There’s an investors’ strike underway of proportions we have never seen before. Corporations are hoarding $2 trillion worth of cash. Private equity funds have $1 trillion of unused commitments. Pension funds and life insurance companies are gasping for returns. Yet Americans refuse to take risk on other Americans. Households, corporations, and institutional investors would rather keep money under the figurative mattress in ultra-safe investments than invest in future productivity.
This isn’t like the Great Depression. During the Great Depression, to be sure, investment collapsed, but no-one had money to invest. Now everyone has money to invest (and the Federal Reserve keeps shoving new money into the system by purchasing securities from the open market), yet no-one wants to invest.

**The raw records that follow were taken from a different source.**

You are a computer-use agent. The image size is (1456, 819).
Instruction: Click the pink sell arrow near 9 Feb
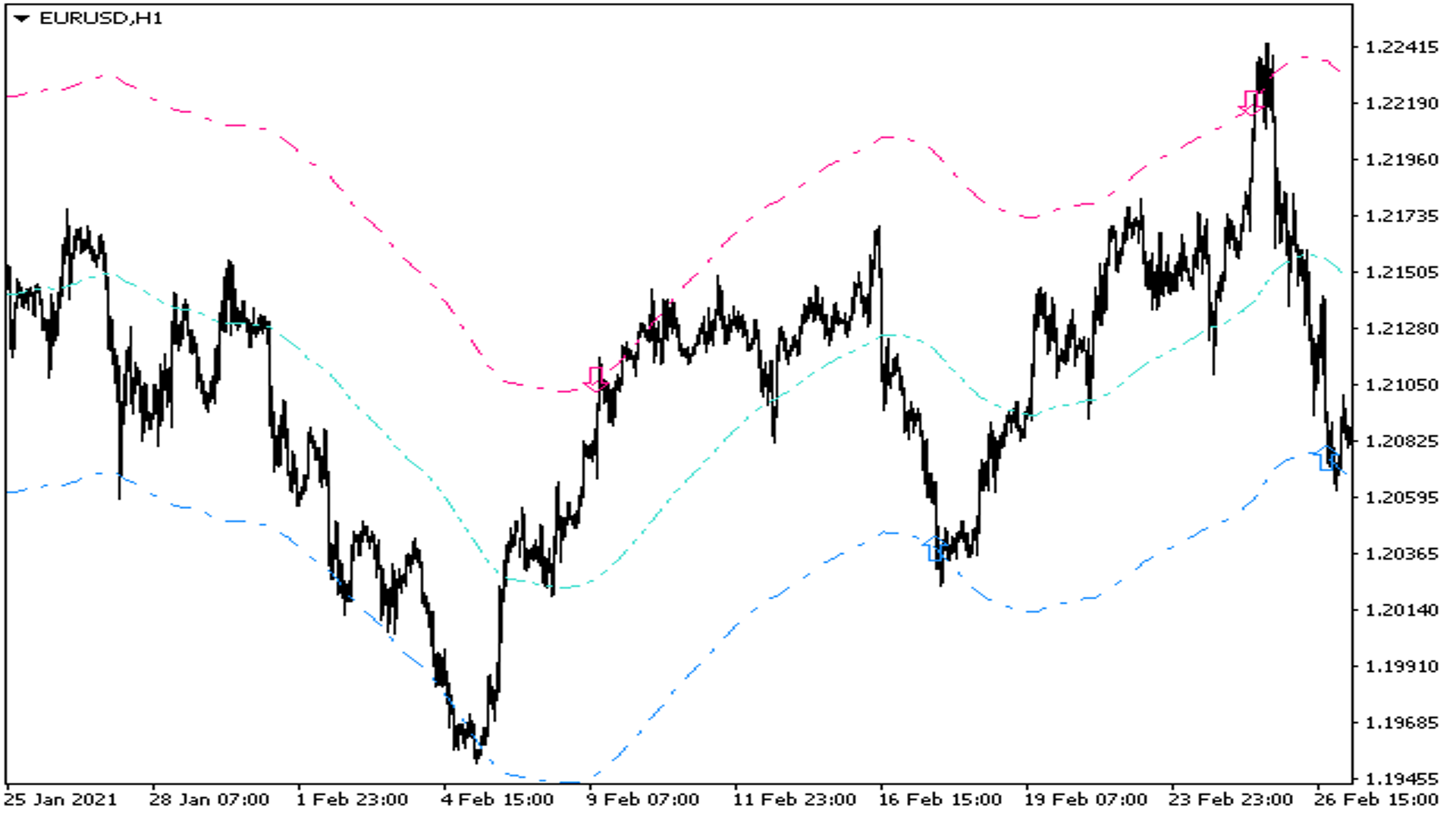click(x=595, y=378)
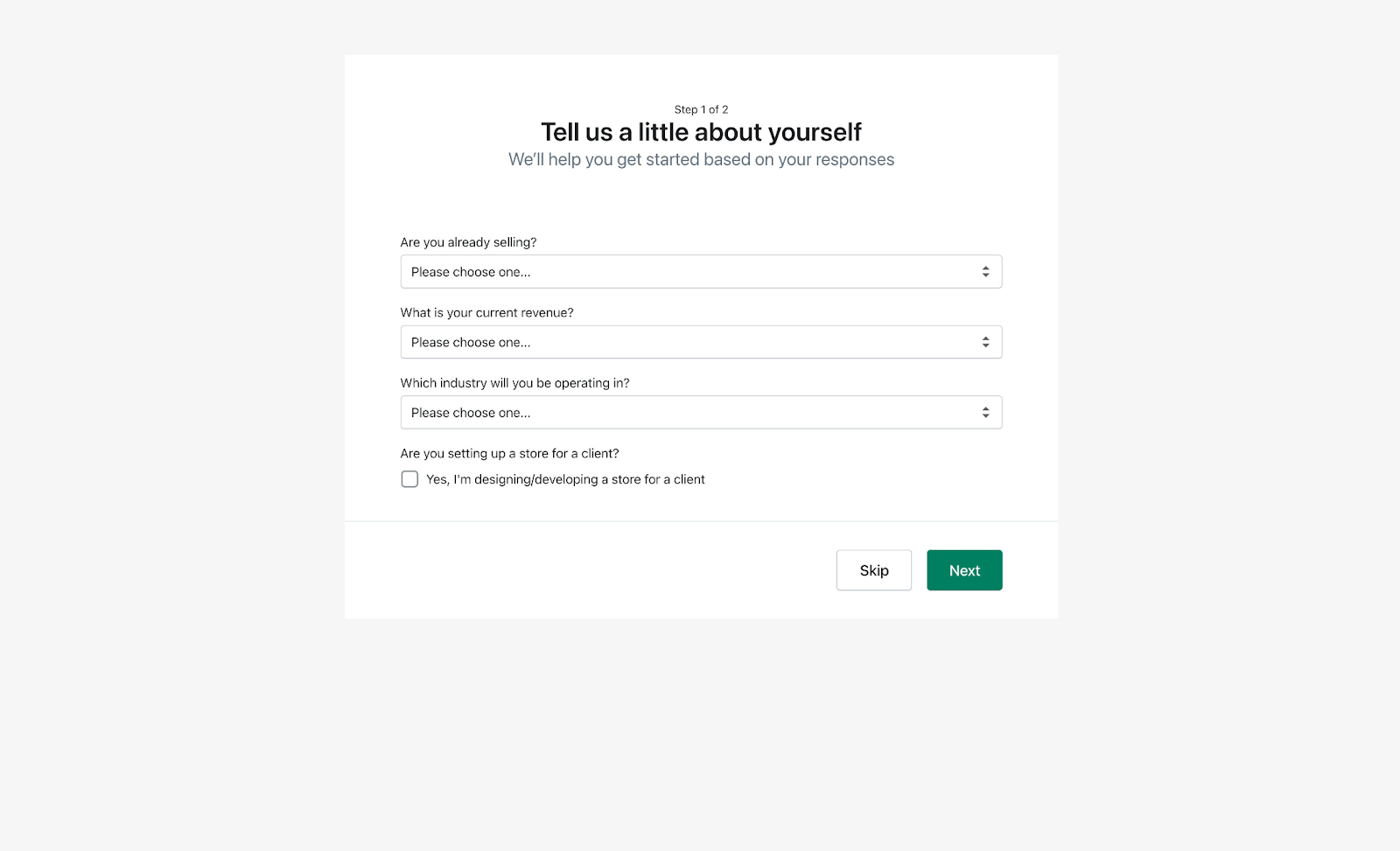Click the subtitle about getting started based on responses
1400x851 pixels.
[701, 159]

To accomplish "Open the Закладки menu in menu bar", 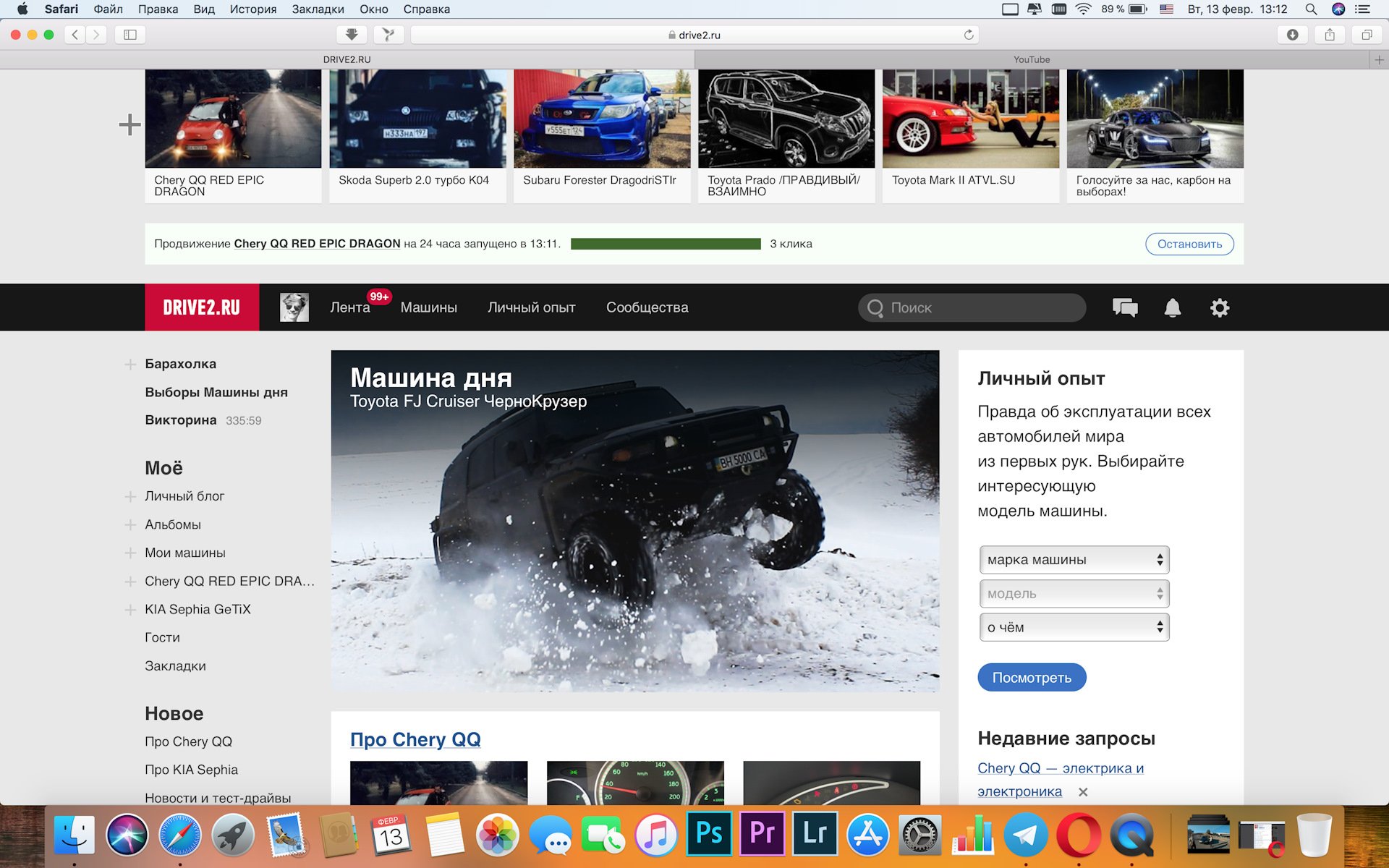I will pos(318,9).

There’s no textbook description for this condition, so we’ll give it a name: the Obonomy. The anti-business toxicity in Washington is so intense that that no-one will take risks.

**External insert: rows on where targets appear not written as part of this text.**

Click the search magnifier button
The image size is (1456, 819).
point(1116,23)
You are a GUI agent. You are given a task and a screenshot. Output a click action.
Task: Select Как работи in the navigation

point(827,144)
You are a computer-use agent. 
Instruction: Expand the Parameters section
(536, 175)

The investors’ strike is especially onerous given that the average profit margin for the nearly 4,000 exchange-traded public companies for whom data are available was over 18% during the second quarter of 2012. Why wouldn’t investors put more money into businesses earning 18% year, rather than buy safe securities yielding the rate of inflation or less? The answer is that they are terrified of the anti-business environment. If Obama is re-elected, business will hit a wall of tax increases and face a regulatory reign of terror.
The great American profit machine has stalled. If Obama is re-elected, we are all going to be poorer.